Instructions for the task.
The entries below hold a line with "Select the Skype desktop icon" and a line with "Click the Leave feedback button". Return those lines and all that lie between them, exactly and only.

Recorded data.
########################################
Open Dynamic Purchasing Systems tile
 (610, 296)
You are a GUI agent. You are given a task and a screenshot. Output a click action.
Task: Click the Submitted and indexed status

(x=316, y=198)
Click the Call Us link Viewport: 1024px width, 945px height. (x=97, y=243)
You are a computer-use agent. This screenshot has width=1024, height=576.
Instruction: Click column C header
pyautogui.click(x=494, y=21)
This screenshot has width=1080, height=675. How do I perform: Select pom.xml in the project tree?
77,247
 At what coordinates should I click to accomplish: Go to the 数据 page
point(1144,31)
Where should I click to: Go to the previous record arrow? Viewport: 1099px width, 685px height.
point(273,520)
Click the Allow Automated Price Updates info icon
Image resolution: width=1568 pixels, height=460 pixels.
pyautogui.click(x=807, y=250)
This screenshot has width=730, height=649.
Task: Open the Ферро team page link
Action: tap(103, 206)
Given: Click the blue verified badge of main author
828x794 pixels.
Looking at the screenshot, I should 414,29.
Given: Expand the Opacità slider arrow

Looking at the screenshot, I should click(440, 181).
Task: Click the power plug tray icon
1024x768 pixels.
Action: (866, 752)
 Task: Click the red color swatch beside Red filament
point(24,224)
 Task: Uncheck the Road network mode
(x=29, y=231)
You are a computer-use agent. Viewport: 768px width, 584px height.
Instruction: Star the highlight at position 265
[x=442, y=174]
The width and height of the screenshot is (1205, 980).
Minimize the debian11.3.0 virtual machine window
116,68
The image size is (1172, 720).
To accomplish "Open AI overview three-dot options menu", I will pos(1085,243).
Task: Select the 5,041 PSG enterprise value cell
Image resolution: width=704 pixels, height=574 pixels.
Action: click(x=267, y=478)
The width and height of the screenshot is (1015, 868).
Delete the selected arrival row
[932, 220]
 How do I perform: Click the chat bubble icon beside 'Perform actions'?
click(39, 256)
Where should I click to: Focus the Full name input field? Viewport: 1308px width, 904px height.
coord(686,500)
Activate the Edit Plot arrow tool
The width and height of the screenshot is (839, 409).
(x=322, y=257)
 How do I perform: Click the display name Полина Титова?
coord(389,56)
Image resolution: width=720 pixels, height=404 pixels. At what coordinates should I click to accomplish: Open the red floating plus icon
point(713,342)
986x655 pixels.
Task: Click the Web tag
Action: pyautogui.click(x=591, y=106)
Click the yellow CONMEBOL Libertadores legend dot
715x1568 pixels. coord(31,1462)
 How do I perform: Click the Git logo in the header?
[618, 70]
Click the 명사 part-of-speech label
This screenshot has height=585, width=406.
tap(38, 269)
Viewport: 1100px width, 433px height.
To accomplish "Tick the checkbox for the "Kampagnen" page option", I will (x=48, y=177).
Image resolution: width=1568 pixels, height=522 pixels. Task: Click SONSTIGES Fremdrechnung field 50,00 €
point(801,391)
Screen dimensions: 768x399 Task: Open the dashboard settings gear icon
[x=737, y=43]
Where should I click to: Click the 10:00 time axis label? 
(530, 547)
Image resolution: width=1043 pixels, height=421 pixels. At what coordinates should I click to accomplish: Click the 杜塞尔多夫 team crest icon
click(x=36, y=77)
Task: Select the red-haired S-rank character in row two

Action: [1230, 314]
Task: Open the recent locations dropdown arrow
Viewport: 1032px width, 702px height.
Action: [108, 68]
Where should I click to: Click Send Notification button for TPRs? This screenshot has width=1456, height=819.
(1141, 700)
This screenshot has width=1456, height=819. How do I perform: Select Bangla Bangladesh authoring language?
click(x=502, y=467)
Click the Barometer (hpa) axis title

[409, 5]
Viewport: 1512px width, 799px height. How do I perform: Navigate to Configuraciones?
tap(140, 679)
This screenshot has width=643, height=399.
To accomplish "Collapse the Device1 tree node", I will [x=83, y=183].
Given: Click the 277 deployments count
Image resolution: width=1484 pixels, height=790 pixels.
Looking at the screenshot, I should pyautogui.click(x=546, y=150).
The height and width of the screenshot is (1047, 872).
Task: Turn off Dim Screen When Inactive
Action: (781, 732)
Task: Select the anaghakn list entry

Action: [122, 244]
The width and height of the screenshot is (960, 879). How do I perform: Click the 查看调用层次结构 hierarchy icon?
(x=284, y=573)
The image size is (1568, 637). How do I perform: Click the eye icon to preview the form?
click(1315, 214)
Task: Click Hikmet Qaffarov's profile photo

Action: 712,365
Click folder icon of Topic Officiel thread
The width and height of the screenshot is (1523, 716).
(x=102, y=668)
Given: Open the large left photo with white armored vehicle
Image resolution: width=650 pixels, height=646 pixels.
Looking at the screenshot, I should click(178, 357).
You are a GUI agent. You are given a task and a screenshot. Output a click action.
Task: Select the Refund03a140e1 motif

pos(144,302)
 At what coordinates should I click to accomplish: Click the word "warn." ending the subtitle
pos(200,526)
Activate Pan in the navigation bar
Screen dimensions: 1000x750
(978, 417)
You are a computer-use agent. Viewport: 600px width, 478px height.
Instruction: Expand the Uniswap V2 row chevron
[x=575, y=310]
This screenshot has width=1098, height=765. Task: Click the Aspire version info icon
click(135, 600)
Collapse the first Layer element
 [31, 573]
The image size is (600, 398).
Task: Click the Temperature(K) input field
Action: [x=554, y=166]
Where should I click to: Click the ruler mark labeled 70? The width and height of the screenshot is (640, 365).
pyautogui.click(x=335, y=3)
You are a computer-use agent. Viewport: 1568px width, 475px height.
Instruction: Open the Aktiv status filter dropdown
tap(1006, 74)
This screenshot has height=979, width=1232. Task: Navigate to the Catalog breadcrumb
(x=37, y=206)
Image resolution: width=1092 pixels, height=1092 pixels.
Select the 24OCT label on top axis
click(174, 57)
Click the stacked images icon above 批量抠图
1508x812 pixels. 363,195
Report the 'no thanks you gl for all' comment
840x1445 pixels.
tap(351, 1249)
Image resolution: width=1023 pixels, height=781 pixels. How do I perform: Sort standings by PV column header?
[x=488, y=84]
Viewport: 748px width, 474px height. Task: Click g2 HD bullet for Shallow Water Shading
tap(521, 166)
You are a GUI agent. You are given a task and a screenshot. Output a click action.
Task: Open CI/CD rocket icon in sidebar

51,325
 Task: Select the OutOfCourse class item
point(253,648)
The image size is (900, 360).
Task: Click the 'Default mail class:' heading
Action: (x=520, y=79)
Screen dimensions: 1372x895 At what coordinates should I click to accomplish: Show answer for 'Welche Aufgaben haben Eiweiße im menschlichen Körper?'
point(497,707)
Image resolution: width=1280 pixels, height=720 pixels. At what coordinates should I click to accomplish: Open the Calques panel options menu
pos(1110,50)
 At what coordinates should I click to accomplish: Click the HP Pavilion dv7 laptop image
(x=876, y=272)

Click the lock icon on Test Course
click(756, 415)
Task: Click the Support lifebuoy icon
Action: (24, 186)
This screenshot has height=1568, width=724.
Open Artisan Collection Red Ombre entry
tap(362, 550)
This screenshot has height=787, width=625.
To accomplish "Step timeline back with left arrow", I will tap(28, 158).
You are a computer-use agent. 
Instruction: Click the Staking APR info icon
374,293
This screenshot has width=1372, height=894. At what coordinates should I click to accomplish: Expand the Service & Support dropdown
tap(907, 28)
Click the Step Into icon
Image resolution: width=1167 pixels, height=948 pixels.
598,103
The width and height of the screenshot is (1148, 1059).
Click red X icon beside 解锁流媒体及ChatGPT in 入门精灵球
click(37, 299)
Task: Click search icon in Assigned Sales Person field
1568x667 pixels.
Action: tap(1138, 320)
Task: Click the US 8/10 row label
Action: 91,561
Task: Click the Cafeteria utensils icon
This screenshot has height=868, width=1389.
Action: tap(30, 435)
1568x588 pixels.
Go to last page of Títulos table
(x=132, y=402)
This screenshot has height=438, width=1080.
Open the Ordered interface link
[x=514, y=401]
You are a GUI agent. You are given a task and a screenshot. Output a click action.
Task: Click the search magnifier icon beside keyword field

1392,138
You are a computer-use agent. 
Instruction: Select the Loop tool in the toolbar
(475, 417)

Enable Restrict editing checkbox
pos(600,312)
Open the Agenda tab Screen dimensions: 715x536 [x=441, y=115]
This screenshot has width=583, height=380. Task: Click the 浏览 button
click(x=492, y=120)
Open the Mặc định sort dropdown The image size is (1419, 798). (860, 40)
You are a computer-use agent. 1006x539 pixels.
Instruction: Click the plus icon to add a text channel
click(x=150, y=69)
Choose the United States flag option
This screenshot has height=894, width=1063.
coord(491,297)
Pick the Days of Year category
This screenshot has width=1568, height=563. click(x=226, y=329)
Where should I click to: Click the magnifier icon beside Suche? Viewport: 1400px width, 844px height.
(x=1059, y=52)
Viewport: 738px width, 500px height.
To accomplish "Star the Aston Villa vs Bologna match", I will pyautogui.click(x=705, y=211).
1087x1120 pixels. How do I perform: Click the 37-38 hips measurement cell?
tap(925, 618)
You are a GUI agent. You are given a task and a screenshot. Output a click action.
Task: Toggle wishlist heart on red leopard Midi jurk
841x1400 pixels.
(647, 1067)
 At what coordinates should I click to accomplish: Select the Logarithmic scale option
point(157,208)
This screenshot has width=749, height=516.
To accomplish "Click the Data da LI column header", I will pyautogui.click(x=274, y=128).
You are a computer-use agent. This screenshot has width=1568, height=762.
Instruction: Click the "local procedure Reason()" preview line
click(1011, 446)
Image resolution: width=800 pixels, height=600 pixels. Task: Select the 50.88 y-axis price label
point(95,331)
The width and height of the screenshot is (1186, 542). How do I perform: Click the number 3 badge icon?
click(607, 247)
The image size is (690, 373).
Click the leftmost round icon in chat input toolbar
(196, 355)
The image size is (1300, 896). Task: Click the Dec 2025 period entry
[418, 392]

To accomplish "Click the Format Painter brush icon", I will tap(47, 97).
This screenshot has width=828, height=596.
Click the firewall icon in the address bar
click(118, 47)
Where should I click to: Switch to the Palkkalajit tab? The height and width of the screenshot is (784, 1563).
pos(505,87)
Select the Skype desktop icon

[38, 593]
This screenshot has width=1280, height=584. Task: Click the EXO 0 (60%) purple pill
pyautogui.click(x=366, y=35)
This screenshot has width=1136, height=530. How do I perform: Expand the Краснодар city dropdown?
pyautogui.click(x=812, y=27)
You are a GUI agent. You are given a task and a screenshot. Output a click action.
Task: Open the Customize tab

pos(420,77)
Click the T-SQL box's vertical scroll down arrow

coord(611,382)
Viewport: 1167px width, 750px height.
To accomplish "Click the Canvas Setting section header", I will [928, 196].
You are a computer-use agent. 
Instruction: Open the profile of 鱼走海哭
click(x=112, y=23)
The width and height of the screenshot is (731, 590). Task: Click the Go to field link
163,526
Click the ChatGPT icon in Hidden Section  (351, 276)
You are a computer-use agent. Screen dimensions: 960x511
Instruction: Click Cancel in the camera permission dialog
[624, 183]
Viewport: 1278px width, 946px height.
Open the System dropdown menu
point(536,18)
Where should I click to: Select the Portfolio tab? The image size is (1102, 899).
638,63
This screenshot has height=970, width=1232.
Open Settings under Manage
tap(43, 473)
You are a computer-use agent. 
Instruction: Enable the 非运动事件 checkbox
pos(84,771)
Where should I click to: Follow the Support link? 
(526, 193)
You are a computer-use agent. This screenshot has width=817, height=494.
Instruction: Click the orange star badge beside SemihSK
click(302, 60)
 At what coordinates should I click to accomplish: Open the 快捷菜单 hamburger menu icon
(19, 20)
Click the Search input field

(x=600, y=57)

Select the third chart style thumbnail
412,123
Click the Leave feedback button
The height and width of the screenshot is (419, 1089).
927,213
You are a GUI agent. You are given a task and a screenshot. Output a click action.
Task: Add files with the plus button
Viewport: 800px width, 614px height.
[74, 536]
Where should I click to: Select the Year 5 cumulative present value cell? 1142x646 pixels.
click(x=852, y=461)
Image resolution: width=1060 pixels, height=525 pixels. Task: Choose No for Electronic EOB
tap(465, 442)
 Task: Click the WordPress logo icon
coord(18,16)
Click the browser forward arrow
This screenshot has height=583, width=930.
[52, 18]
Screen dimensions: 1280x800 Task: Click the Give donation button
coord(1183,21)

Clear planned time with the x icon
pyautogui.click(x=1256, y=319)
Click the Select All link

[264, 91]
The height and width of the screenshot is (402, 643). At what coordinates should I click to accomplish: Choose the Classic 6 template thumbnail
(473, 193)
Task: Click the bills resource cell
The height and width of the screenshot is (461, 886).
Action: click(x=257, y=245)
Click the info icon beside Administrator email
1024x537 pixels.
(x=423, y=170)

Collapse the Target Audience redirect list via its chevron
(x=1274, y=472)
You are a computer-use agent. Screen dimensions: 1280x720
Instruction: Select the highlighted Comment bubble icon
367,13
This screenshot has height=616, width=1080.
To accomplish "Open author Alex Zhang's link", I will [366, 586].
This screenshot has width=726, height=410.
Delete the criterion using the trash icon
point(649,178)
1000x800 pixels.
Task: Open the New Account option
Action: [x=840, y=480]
########################################
Answer to this exercise.
Select the Skype desktop icon

[38, 593]
This screenshot has width=1280, height=584. Task: Click the EXO 0 (60%) purple pill
pyautogui.click(x=366, y=35)
This screenshot has width=1136, height=530. How do I perform: Expand the Краснодар city dropdown?
pyautogui.click(x=812, y=27)
You are a GUI agent. You are given a task and a screenshot. Output a click action.
Task: Open the Customize tab

pos(420,77)
Click the T-SQL box's vertical scroll down arrow

coord(611,382)
Viewport: 1167px width, 750px height.
To accomplish "Click the Canvas Setting section header", I will [928, 196].
You are a computer-use agent. 
Instruction: Open the profile of 鱼走海哭
click(x=112, y=23)
The width and height of the screenshot is (731, 590). Task: Click the Go to field link
163,526
Click the ChatGPT icon in Hidden Section  (351, 276)
You are a computer-use agent. Screen dimensions: 960x511
Instruction: Click Cancel in the camera permission dialog
[624, 183]
Viewport: 1278px width, 946px height.
Open the System dropdown menu
point(536,18)
Where should I click to: Select the Portfolio tab? The image size is (1102, 899).
638,63
This screenshot has height=970, width=1232.
Open Settings under Manage
tap(43, 473)
You are a computer-use agent. 
Instruction: Enable the 非运动事件 checkbox
pos(84,771)
Where should I click to: Follow the Support link? 
(526, 193)
You are a computer-use agent. This screenshot has width=817, height=494.
Instruction: Click the orange star badge beside SemihSK
click(302, 60)
 At what coordinates should I click to accomplish: Open the 快捷菜单 hamburger menu icon
(19, 20)
Click the Search input field

(x=600, y=57)

Select the third chart style thumbnail
412,123
Click the Leave feedback button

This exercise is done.